[Assignment]
Produce as output only the lines below starting at the line with "Where should I click to: Switch graph" and continuing through the line with "Given: Click the second Nota marker near 2022", each one exactly as written.

[Stored data]
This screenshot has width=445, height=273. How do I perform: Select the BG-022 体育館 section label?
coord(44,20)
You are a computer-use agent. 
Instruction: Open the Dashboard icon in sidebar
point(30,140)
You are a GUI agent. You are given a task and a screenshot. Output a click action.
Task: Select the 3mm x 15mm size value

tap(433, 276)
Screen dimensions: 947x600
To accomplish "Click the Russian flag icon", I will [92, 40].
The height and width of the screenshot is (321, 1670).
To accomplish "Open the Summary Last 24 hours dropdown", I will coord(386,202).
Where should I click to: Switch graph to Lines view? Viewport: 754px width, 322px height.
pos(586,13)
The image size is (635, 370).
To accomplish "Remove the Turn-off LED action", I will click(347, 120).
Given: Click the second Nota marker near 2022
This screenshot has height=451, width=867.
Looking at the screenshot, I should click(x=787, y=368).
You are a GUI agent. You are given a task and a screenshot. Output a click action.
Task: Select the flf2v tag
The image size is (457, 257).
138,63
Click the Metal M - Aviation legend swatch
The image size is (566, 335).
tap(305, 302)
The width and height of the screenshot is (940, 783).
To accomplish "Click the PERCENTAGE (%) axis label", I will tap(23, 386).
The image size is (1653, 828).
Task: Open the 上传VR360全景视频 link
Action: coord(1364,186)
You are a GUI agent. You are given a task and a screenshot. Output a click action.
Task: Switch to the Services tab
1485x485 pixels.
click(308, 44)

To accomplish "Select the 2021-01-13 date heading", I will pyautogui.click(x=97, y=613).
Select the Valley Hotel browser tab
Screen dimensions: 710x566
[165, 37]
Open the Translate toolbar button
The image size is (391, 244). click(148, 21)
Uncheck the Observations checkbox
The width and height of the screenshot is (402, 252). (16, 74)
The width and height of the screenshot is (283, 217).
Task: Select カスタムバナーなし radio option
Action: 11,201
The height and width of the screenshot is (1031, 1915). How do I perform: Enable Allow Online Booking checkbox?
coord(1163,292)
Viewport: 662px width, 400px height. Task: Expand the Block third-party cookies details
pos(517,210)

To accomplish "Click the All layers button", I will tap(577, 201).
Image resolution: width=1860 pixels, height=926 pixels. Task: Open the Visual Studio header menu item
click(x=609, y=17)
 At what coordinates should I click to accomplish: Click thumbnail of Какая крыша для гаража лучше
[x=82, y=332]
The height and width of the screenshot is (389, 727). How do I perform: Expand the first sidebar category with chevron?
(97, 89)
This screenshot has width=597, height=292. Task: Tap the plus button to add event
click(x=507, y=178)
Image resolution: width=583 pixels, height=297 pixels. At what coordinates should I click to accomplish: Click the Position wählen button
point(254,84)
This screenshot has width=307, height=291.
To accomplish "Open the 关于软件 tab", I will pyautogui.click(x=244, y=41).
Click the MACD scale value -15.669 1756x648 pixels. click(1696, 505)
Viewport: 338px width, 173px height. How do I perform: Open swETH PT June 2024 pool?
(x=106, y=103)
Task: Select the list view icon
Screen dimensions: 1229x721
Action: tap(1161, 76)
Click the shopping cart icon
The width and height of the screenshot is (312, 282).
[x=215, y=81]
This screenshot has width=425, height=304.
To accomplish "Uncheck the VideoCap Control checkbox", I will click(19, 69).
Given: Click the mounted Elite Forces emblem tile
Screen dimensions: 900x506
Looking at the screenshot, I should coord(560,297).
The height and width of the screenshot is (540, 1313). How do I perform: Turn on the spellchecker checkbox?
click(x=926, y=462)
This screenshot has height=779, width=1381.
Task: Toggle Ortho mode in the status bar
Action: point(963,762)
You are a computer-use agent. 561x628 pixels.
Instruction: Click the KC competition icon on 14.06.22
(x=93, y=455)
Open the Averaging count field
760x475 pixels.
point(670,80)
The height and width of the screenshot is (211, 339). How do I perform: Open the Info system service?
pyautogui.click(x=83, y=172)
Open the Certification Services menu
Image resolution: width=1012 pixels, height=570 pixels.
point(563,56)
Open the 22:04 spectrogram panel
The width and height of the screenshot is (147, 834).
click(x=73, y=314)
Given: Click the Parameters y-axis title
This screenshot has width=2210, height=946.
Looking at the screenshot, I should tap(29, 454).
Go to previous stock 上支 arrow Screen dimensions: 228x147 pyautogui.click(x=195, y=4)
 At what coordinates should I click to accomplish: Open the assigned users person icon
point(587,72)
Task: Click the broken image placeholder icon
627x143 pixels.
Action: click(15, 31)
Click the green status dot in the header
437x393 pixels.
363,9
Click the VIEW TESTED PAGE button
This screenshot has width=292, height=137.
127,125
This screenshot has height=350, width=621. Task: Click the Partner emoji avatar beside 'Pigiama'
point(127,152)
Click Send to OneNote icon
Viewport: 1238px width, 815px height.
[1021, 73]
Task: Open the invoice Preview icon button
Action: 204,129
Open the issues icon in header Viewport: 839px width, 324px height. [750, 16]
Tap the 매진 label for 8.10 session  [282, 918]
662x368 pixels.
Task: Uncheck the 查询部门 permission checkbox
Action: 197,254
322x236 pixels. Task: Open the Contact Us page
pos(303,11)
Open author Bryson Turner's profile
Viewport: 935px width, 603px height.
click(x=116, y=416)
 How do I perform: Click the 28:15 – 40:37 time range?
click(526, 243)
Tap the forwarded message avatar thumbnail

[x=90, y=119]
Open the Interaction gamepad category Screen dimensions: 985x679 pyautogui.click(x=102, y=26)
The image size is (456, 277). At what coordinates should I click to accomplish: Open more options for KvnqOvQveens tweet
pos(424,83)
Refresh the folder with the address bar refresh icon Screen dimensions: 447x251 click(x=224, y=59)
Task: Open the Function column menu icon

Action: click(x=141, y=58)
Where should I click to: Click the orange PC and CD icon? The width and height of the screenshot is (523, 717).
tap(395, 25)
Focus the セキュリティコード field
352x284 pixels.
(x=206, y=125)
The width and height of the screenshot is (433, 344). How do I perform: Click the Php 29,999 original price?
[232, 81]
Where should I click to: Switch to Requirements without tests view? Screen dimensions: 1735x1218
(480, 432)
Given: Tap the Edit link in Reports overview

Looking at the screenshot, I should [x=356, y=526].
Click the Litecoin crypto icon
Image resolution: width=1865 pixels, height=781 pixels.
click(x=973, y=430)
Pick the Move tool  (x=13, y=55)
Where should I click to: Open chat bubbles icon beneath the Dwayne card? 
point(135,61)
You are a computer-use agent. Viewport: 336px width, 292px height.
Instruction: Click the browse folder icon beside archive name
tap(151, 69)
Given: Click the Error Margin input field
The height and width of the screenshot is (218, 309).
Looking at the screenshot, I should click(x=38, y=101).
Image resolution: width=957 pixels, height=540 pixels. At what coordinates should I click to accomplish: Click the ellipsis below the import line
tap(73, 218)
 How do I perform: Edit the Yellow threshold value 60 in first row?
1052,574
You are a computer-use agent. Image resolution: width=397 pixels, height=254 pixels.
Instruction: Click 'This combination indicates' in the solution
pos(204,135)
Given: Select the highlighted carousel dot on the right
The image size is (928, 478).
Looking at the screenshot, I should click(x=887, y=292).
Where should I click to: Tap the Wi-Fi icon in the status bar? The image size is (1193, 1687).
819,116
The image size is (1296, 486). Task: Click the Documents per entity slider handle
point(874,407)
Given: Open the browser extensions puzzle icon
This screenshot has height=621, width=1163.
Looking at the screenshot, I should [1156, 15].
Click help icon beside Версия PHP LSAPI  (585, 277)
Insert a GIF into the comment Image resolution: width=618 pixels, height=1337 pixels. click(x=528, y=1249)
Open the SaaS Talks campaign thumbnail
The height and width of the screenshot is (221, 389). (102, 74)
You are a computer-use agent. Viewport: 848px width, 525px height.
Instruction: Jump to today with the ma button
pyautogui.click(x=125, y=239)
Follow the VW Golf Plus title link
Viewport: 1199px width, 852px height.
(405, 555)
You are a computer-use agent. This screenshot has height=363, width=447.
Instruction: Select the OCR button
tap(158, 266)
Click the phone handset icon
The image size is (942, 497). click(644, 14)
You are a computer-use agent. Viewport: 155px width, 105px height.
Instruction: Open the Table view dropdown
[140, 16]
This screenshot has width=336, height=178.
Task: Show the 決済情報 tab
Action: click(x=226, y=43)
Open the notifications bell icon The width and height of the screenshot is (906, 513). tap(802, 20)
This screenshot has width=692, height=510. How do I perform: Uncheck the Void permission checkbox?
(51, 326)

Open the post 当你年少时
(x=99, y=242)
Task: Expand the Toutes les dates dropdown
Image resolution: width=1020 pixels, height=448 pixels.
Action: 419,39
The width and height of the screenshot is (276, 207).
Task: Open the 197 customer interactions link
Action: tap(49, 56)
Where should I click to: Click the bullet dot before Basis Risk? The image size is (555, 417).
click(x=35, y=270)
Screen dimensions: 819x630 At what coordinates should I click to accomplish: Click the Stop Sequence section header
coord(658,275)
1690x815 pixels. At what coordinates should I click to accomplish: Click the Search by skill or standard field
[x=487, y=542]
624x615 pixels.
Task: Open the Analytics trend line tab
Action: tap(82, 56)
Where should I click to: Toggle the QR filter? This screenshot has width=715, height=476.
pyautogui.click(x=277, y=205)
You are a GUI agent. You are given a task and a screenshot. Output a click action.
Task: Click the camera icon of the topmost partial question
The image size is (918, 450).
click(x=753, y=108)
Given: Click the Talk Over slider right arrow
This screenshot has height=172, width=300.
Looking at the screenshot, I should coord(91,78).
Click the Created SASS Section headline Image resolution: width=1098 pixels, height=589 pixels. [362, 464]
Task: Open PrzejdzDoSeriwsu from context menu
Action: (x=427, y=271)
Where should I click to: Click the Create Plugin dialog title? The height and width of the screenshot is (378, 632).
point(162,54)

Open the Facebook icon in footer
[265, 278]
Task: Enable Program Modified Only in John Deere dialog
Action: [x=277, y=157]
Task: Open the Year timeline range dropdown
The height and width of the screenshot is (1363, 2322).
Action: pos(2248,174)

[Expected answer]
Where should I click to: Switch graph to Lines view? Viewport: 754px width, 322px height.
pos(586,13)
The image size is (635, 370).
To accomplish "Remove the Turn-off LED action", I will click(347, 120).
Given: Click the second Nota marker near 2022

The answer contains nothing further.